待讀文字:
****************************************

而他除了填補雙人床的另一半,仍像個永遠長不大的孩子,活在只用玩泥巴過家家的童話世界里。
甚至沒學會誠懇地說句對不起。
第一次爭吵,是在某場家宴過后。
他遍尋不著自己的錢包。
一向以性格好著稱的人,氣鼓鼓的,怨起自己的母親來。
怪她沒有替自己留意著包。
婆婆委屈的辯解幾句,又被他一頓指責。
我也是母親,那情形當真是忍無可忍。
我問他是不是就這么習慣把自己的責任推給別人。
就此扯出陳年往事,不歡而散。
第二天錢包出現,原是他自己收在了車里。
他訕訕地,借口說醉了酒一時忘記。
倒又成了酒的錯。
總之他凡事有借口。
我雖失望著,卻也忍耐著。
五年等待的艱辛,老人孩子的脆弱,還有對他殘留的情意,都成為我堅持的動力。

****************************************

記錄資料:
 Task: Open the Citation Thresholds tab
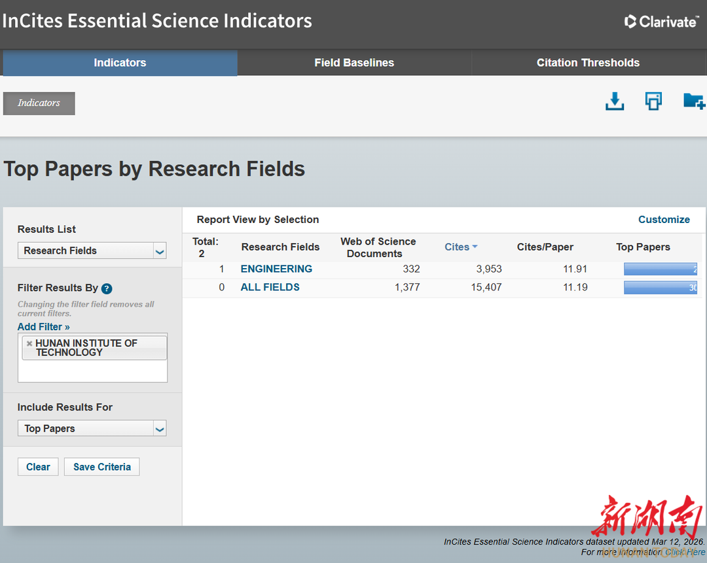point(588,63)

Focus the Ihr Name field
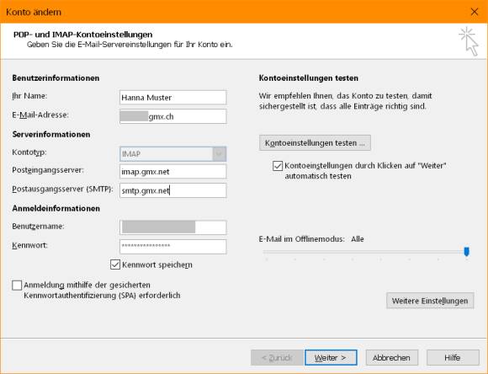[172, 98]
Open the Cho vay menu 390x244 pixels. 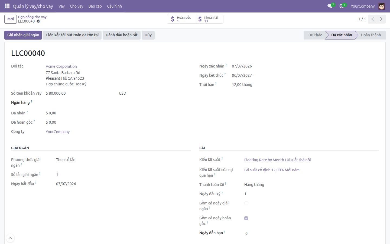(76, 6)
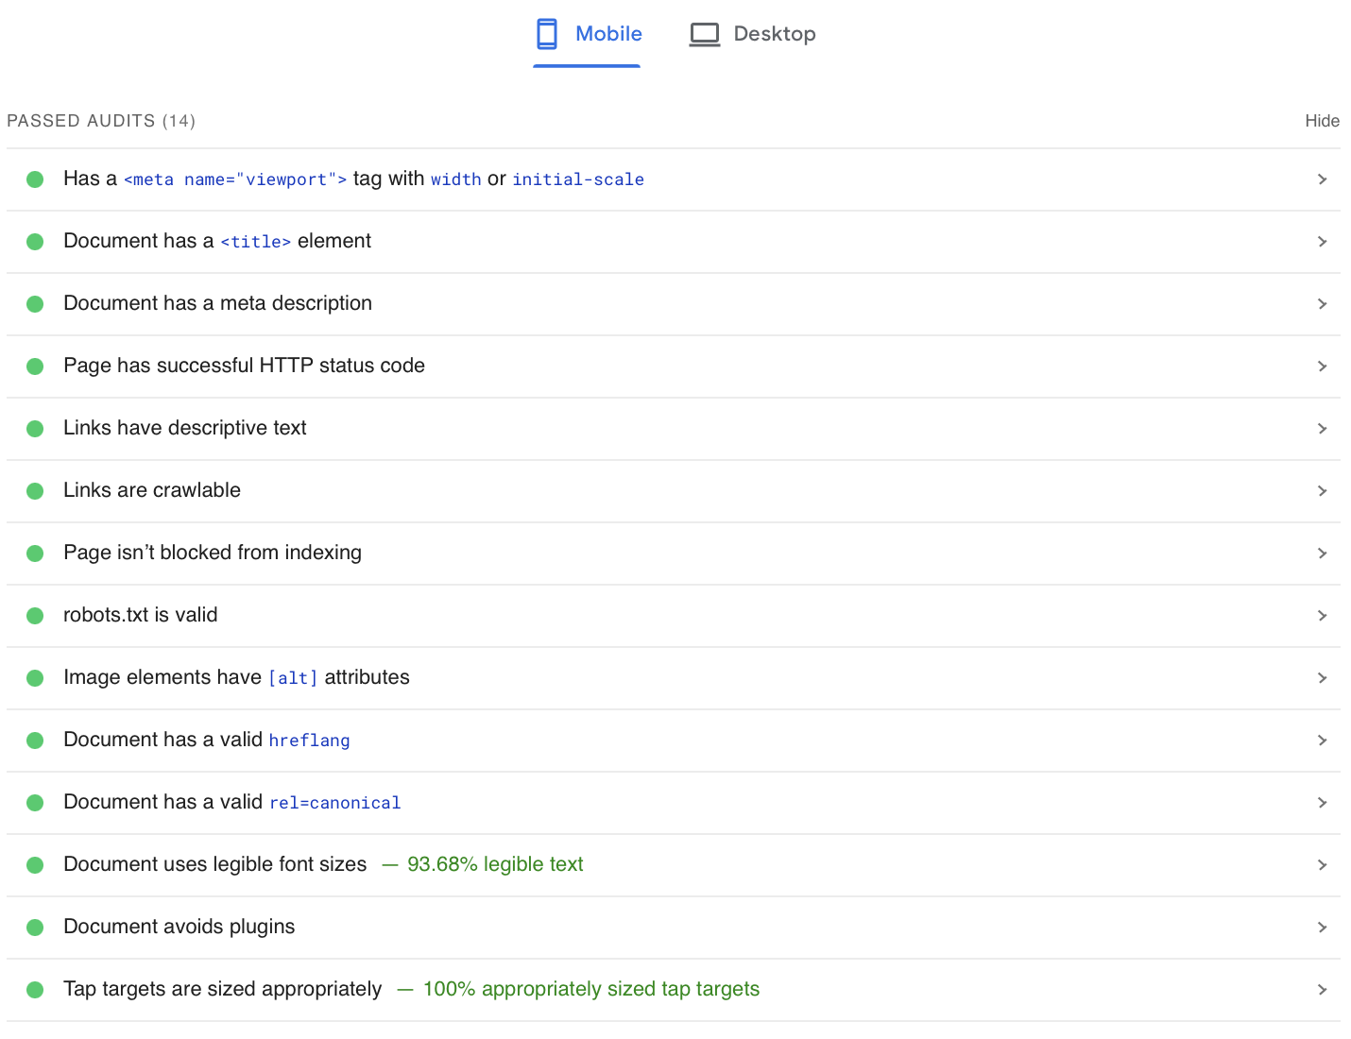
Task: Click the desktop monitor icon
Action: coord(704,33)
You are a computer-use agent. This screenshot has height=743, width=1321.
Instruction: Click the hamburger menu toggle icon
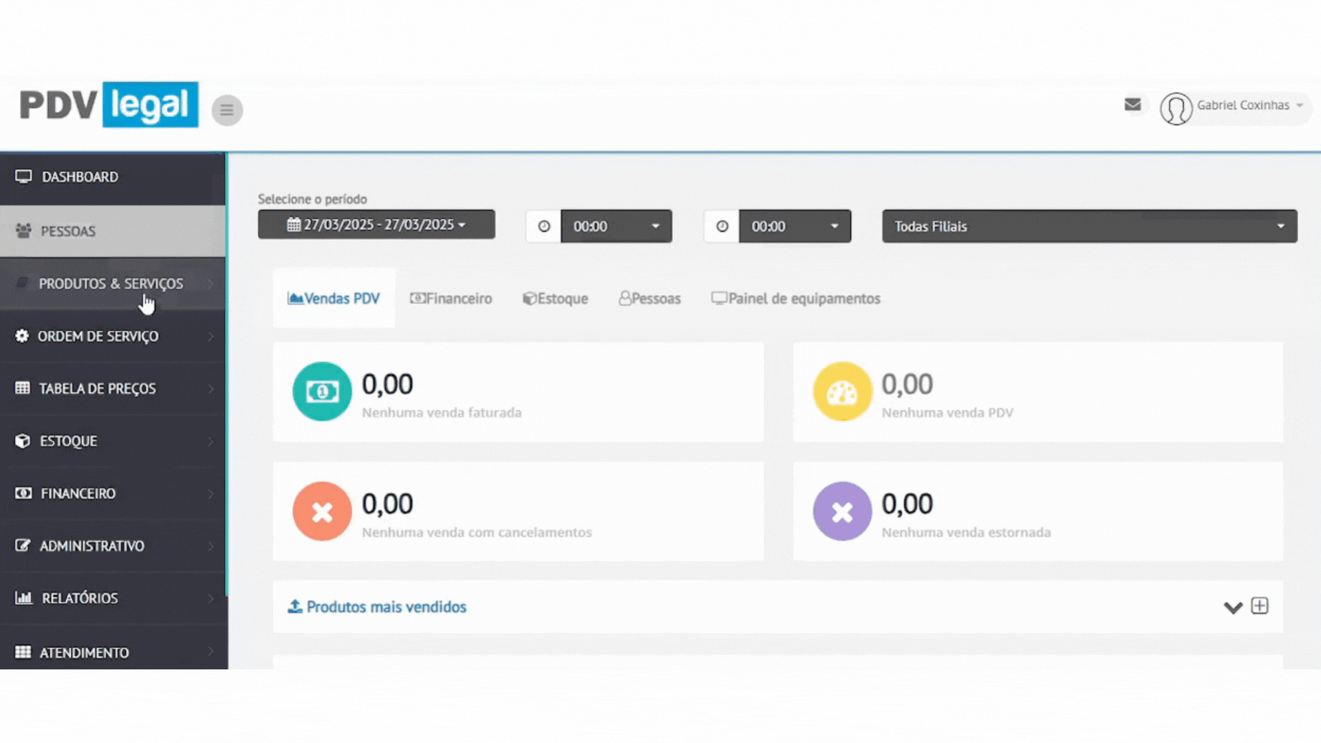pos(227,110)
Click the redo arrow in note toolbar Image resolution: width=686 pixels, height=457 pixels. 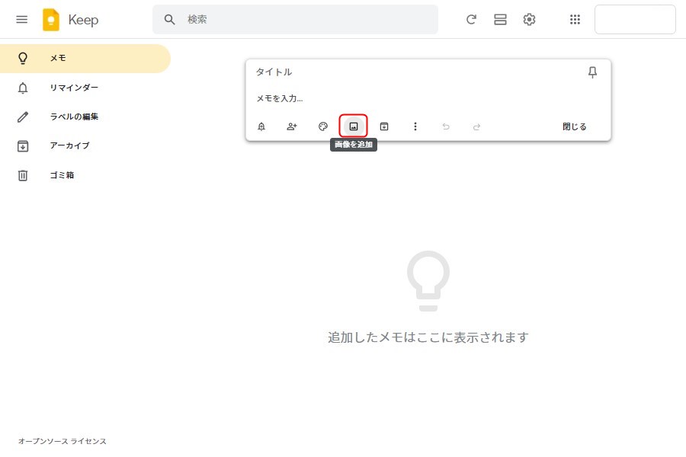coord(477,126)
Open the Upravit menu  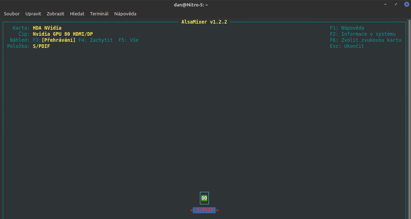pyautogui.click(x=33, y=14)

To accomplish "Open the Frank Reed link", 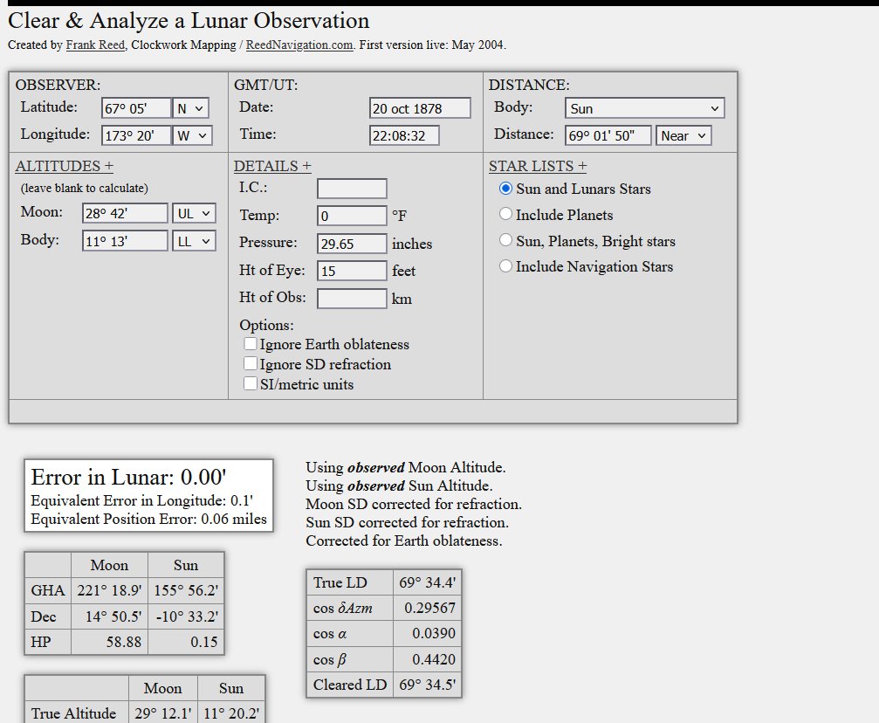I will pos(96,45).
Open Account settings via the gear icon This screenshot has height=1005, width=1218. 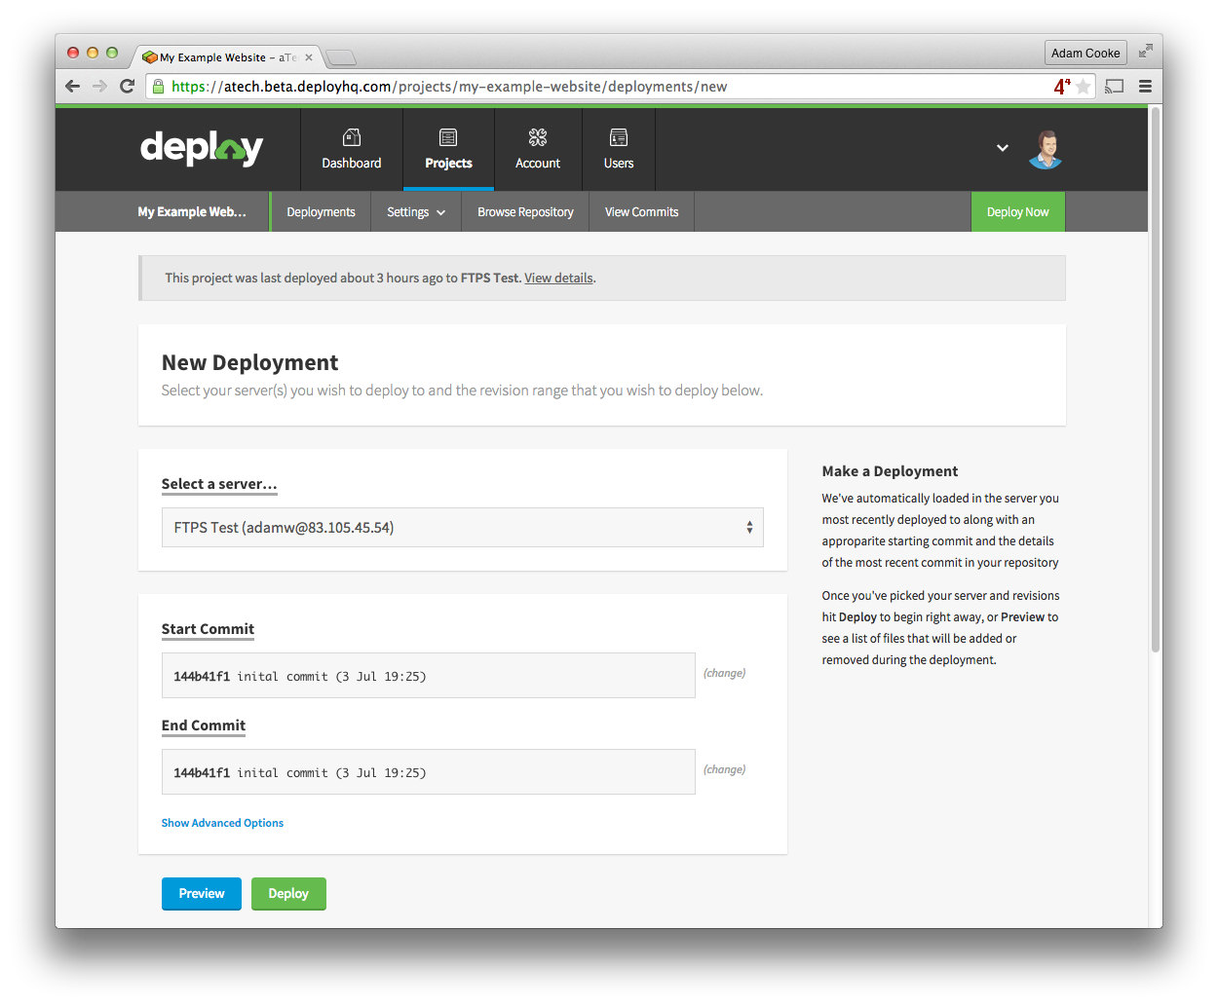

****************************************

任務目標 A:
能否把錢包爭吵那段文字裡從「他遍尋不著自己的錢包。」到「五年等待的艱辛,老人孩子的脆弱,還有對他殘留的情意,都成為我堅持的動力。」這一段，一字不改地照抄下來？
任務目標 B:
錢包爭吵那段文字在最後一句之後該怎麼接下去？請續寫下一段。
這些資料列取自另一個來源。

最終答案 A:
他遍尋不著自己的錢包。
一向以性格好著稱的人,氣鼓鼓的,怨起自己的母親來。
怪她沒有替自己留意著包。
婆婆委屈的辯解幾句,又被他一頓指責。
我也是母親,那情形當真是忍無可忍。
我問他是不是就這么習慣把自己的責任推給別人。
就此扯出陳年往事,不歡而散。
第二天錢包出現,原是他自己收在了車里。
他訕訕地,借口說醉了酒一時忘記。
倒又成了酒的錯。
總之他凡事有借口。
我雖失望著,卻也忍耐著。
五年等待的艱辛,老人孩子的脆弱,還有對他殘留的情意,都成為我堅持的動力。

最終答案 B:
但幸福不是能夠強求的,它從來只能是結果。我終于還是失去了在這段婚姻里追尋它的理由。
似乎我的每個噩夢都發生在寒冬。
那晚他洗過澡,我走進衛生間,發現一個U盤。
誰會把U盤這種東西,帶進衛生間呢。
女人的直覺敏銳而準確,我很肯定那里面有秘密。
我想,最惡劣不過是出軌視頻吧。我并不憤怒傷心,只是好奇而又急于確認。
他回來之后我們貌合神離,很少同房。漸漸地,我已經完全不能接受他的身體。
如果他有些小動作,我不會感到驚訝。
曾無意間發現他有微信小號,稱呼一個頭發又黑又直的姑娘寶貝。
我淡淡提起此事,幾個小時的沉默后,他矢口否認。
我不欲糾纏,明確表示,既然情難再續,我是真心希望他覓得佳人,能學會如何愛自己也愛別人,我們便可好合好散。
如此,父母無憂,孩子也不必承受我們惡言成仇之苦。
我的淡定從容反倒激怒他,質問我是否已心有所屬。
可他明明知道,我情淡的原因。
單為孩子計,我也不愿與他撕扯。此后便擱下不提。
他既然不愿離婚,我想天長日久,總還是有希望的。
他固然有錯,我也難辭其咎。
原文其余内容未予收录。